24 Jul 2006
WAGNER: Siegfried, The 100th Covent Garden performance
“These probably unique documents may well owe their existence to the presence of Joan Sutherland in the cast and represent the earliest recordings of the great diva.
“These probably unique documents may well owe their existence to the presence of Joan Sutherland in the cast and represent the earliest recordings of the great diva.
Their preservation in good state is thanks to the foresight and generosity of the Earl of Harewood”. Allow me to express some doubt on this statement to be found on the back note of these CDs. I don’t think that anybody in 1954 could know what flight the career of Sutherland would take. Nevertheless in the sleeve notes the producer repeats this presumption and further states that “unusually for the time, they (the records) were made on 33 1/3 rpm acetates instead of then more common 78 rpm discs lasting only 4 ½ minutes per side.” I’m even more surprised at this statement. I knew well the last technician at Flemish Public Radio who had cut quite a few acetates and who even possessed a turntable on which several acetates could be played at the same time. He explained to me that until the advent of the LP, it was quite common that an opera or even a long symphony was transferred from official 78 records to 33 1/3 acetates so that the audience wouldn’t have to wait every five minutes for a change of record. The trick for the technician was to record a few phrases more than necessary on the first acetate so that there would be no interruption at all when he started the second one and one got an uninterrupted flow of music.
But acetates were used (though they were very fragile) to record from time to time exceptional concerts or what the music producers thought to be exceptional. And that’s where my doubts come in with the above mentioned recordings. If they were recorded alone for Sutherland’s sake, there would be no first CD with 55 minutes of Siegfried and Mime. I think it far more logic that either the whole 1954 Covent Garden ring was recorded or even Siegfried alone and that a lot of records didn’t survive very long. Probably at one or another moment, George Lascelles remembered the performance of Sutherland. Lascelles is the founder of the British Opera Magazine and the General Manager of the English National Opera in the seventies. Lascelles maybe made inquiries with the BBC and these acetates were either all that survived or someone from Archives took out what he could find. After all, Lascelles and his operatic obsession was well known and the bosses at BBC didn’t easily say no to a man who, if his two full nieces Elisabeth and Margaret had met with an early accident, would have been king George VII (Lascelles father, the 6th earl of Harewood married the only sister of Edward VIII and George VI. Lascelles became no. 7 and always signed his articles with an aristocratic H.)
The question remains: is this remnant of Siegfried worth the investment? Sutherland fans needn’t doubt. The sound is unmistakably Sutherland, strong but sweet and very youthful and no hint of droopiness. I remember well the outcry when the Solti-Siegfried appeared.
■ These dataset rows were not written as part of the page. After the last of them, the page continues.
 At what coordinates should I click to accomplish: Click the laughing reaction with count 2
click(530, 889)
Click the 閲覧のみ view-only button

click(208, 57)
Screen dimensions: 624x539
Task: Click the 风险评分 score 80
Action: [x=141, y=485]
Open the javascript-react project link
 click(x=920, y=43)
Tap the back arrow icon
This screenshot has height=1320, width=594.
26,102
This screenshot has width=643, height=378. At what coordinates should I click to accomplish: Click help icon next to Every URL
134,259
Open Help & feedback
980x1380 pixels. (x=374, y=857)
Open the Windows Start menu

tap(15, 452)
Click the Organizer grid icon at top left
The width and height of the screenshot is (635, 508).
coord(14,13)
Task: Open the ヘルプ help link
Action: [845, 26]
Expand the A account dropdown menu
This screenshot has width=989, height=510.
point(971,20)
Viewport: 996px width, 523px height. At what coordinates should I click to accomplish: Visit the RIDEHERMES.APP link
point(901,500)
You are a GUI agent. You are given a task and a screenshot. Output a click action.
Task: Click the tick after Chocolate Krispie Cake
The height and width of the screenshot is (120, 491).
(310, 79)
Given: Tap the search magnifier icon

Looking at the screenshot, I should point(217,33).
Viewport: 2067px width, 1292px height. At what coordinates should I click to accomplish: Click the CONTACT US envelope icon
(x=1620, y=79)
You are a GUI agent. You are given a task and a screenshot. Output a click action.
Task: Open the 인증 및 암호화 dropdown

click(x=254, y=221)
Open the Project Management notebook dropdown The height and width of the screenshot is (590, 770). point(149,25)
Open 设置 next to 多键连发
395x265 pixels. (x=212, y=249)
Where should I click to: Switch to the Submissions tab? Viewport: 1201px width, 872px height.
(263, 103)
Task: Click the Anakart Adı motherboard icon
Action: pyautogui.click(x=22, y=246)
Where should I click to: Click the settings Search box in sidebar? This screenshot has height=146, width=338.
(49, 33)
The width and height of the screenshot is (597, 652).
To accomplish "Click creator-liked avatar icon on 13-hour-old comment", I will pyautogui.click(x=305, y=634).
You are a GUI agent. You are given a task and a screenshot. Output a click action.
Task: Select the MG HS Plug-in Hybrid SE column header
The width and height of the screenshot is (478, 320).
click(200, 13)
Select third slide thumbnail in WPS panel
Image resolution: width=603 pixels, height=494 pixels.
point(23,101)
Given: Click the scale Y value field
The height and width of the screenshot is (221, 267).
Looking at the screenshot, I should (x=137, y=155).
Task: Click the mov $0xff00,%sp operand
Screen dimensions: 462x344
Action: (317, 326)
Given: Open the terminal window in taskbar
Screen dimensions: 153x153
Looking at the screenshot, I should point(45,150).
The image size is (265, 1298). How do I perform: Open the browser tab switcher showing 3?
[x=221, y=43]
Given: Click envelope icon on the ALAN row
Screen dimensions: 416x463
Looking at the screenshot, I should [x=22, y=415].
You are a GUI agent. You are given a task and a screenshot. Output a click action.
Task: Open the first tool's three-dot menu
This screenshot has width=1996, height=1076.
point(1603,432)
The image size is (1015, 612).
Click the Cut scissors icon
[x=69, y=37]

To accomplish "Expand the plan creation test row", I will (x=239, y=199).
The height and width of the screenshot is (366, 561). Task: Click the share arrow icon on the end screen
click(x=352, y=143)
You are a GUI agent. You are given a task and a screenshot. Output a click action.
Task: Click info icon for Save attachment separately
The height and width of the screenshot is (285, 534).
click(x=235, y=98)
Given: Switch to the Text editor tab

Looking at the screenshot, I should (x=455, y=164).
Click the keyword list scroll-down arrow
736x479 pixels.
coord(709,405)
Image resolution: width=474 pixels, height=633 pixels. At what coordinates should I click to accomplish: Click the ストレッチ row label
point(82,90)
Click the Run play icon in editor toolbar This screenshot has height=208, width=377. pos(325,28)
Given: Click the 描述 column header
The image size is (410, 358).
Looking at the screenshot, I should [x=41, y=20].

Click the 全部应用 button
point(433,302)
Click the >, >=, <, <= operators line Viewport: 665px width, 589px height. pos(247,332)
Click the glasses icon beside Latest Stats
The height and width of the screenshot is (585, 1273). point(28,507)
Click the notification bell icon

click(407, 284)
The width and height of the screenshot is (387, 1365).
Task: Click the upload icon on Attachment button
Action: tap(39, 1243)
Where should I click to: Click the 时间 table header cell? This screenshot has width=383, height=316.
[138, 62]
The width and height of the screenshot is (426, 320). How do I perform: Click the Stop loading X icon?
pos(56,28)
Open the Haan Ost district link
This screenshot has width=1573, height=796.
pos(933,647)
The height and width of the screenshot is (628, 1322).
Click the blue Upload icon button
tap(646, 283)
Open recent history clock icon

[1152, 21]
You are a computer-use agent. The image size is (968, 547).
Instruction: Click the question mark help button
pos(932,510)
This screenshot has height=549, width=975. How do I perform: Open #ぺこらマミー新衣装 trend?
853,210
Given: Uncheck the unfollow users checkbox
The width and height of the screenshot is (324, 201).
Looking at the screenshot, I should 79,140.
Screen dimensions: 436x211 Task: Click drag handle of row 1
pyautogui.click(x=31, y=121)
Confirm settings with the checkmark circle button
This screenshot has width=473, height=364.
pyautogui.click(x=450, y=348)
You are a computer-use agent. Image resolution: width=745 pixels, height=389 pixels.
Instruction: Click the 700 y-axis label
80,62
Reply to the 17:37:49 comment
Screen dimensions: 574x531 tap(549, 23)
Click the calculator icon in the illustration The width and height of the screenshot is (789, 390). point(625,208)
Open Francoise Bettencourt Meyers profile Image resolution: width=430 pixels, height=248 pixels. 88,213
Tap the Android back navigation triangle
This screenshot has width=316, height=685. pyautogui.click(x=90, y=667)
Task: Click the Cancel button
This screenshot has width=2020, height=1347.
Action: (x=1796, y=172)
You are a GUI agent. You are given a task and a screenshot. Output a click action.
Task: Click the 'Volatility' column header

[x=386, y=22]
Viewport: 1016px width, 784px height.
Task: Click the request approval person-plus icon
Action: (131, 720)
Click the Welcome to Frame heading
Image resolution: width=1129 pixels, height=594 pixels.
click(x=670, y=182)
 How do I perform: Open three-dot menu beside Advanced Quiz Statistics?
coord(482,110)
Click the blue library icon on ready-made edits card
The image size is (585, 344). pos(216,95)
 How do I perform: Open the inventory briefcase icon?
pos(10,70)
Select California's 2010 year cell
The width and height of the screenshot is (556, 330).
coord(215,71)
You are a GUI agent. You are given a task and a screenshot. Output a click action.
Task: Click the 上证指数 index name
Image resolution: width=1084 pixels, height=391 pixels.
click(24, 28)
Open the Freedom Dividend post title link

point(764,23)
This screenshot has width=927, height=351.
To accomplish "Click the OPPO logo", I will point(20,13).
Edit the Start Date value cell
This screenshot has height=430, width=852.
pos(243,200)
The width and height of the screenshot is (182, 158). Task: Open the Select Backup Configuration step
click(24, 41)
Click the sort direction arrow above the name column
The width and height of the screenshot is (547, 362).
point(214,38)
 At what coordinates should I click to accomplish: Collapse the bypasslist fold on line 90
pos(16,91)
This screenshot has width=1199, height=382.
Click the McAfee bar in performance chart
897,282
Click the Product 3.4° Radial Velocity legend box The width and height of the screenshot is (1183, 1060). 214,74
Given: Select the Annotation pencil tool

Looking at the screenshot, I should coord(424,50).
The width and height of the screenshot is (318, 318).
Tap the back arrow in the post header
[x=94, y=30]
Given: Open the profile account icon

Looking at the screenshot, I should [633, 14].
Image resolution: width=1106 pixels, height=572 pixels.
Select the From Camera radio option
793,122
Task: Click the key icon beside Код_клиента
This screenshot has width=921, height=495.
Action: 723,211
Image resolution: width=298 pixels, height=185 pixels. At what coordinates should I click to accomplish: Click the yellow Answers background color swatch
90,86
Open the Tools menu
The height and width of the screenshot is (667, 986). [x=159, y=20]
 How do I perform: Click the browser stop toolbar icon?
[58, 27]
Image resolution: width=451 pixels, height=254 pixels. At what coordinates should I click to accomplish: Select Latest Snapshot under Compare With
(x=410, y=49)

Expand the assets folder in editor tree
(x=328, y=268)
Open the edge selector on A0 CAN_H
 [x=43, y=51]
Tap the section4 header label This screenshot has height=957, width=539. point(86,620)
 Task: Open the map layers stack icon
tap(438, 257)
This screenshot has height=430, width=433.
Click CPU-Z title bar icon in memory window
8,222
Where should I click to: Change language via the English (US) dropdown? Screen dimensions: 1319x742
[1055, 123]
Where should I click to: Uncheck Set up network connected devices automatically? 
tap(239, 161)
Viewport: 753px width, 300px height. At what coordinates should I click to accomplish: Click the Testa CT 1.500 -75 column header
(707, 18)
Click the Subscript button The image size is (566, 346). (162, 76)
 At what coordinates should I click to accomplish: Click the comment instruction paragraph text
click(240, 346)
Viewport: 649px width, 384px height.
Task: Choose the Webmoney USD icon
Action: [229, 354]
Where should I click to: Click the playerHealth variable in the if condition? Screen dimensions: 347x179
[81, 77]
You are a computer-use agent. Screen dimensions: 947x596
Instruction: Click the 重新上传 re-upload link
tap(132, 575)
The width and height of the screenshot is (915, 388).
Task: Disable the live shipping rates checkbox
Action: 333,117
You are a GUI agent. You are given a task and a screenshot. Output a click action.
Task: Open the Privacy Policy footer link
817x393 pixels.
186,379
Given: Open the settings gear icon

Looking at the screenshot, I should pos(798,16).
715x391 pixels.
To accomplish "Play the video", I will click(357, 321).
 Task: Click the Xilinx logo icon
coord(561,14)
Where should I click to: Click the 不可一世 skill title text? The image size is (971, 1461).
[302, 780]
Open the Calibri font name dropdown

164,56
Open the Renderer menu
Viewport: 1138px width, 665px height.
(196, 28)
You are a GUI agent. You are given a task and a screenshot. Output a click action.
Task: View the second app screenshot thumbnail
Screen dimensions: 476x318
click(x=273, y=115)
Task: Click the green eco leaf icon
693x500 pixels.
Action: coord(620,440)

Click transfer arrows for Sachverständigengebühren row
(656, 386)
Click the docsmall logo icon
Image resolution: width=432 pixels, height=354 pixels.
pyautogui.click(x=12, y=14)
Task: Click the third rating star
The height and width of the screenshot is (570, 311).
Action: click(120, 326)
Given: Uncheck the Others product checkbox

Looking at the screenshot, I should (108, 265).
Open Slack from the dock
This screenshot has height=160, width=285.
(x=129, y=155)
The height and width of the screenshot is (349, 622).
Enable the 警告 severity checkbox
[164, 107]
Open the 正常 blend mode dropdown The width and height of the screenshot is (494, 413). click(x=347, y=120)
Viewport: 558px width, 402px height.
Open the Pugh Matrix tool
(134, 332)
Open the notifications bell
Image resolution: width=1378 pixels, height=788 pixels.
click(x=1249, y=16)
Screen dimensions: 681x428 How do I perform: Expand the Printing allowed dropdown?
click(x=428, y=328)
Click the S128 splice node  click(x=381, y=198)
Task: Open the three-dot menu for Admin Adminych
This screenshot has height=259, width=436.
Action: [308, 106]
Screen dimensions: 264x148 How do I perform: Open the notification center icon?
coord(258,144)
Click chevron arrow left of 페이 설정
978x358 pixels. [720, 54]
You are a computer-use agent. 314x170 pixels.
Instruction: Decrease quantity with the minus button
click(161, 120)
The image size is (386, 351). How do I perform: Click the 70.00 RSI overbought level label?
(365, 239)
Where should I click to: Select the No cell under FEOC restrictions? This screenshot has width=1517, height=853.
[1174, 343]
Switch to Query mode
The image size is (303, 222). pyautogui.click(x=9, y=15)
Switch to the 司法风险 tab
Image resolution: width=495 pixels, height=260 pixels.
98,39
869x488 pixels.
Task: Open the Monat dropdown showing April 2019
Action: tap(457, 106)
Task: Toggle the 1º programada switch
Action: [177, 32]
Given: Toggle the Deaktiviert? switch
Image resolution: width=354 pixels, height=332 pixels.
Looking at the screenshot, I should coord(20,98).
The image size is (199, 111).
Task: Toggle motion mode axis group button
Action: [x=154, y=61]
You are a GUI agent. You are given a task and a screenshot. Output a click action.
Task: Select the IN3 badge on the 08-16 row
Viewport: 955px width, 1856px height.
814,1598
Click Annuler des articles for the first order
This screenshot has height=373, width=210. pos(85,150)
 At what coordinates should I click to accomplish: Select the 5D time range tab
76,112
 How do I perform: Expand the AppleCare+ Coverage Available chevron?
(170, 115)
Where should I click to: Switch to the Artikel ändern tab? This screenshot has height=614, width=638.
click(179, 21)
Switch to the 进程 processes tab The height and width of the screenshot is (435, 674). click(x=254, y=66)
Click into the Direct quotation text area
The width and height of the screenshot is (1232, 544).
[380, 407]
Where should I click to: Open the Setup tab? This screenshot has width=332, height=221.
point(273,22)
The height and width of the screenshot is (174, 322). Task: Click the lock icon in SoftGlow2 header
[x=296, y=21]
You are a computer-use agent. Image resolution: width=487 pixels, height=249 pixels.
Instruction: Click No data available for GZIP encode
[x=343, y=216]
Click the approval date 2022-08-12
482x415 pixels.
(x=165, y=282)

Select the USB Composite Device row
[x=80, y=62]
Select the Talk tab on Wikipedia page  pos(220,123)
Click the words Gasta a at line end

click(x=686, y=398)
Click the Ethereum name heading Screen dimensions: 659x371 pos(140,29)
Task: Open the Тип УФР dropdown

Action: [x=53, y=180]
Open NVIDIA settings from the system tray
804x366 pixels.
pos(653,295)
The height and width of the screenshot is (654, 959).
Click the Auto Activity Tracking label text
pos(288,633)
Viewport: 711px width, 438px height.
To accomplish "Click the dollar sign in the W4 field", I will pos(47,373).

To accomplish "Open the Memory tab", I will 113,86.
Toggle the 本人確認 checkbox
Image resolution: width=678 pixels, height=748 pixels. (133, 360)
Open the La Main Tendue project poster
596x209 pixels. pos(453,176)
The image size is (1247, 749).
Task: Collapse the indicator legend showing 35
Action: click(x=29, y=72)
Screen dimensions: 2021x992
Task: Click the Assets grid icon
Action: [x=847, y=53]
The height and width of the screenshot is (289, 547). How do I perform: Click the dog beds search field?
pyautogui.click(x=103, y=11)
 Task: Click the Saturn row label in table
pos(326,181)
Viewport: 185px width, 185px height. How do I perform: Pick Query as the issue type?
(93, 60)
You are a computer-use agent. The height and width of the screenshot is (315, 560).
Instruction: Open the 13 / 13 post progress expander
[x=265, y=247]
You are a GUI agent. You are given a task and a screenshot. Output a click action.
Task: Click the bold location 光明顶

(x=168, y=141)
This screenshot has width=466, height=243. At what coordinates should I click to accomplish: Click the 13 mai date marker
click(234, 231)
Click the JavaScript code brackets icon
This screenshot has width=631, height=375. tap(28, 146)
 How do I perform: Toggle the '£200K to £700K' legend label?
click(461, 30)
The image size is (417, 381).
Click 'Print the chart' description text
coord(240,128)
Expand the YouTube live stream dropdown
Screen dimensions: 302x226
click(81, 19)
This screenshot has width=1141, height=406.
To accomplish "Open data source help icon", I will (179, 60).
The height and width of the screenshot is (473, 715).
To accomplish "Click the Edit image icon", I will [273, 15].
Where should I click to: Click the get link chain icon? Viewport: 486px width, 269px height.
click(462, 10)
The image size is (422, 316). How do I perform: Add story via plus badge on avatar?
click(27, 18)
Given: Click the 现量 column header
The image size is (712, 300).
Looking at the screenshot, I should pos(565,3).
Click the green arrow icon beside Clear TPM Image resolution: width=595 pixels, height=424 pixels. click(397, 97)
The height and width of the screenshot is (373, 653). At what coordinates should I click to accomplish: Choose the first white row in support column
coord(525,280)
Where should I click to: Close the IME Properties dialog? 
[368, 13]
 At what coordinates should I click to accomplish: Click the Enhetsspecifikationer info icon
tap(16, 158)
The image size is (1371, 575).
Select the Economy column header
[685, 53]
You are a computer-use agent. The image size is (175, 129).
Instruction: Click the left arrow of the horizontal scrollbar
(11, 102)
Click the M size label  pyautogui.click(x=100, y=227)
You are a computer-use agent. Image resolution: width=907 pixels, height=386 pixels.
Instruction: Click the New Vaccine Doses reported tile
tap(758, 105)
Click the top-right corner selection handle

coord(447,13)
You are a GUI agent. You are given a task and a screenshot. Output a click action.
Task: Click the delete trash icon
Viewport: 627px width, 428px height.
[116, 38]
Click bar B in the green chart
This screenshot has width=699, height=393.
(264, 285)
It was the first official recording of the opera and under the names of the main singers the box mentioned proudly in the best Hollywood tradition “and Joan Sutherland”. One critic wrote that he didn’t know that the woodbird was an eagle. By that time she was already in her Droopy Joan Phase and this performance under review is very superior. Now, if one isn’t a particular diehard Sutherland-admirer, those few minutes of singing may be too short to lure one into buying. Paul Kuën was for several years the Bayreuth Mime and his role is preserved in several recordings. Anyway, he is a prime example of Sprechgesang and his sound is definitely not a thing of beauty. Otokar Kraus as Alberich sings with a rather throaty sound. The surprise, if there is a surprise, is the Siegfried of Set Svanholm. The voice is unbelievably fresh and young after a career of 24 years and he makes a very believable ‘jung Siegfried’. Yes, he tends to flatten at the top and he knows extremely well how to pace his role, clearly sparing his vocal resources for the big outbursts. But then he is very fine and convincing. Nevertheless I doubt many people ever bought a set for Mr. Svanholm and if they did, they would probably prefer his complete recording of the role under Furtwaengler at La Scala, four years earlier.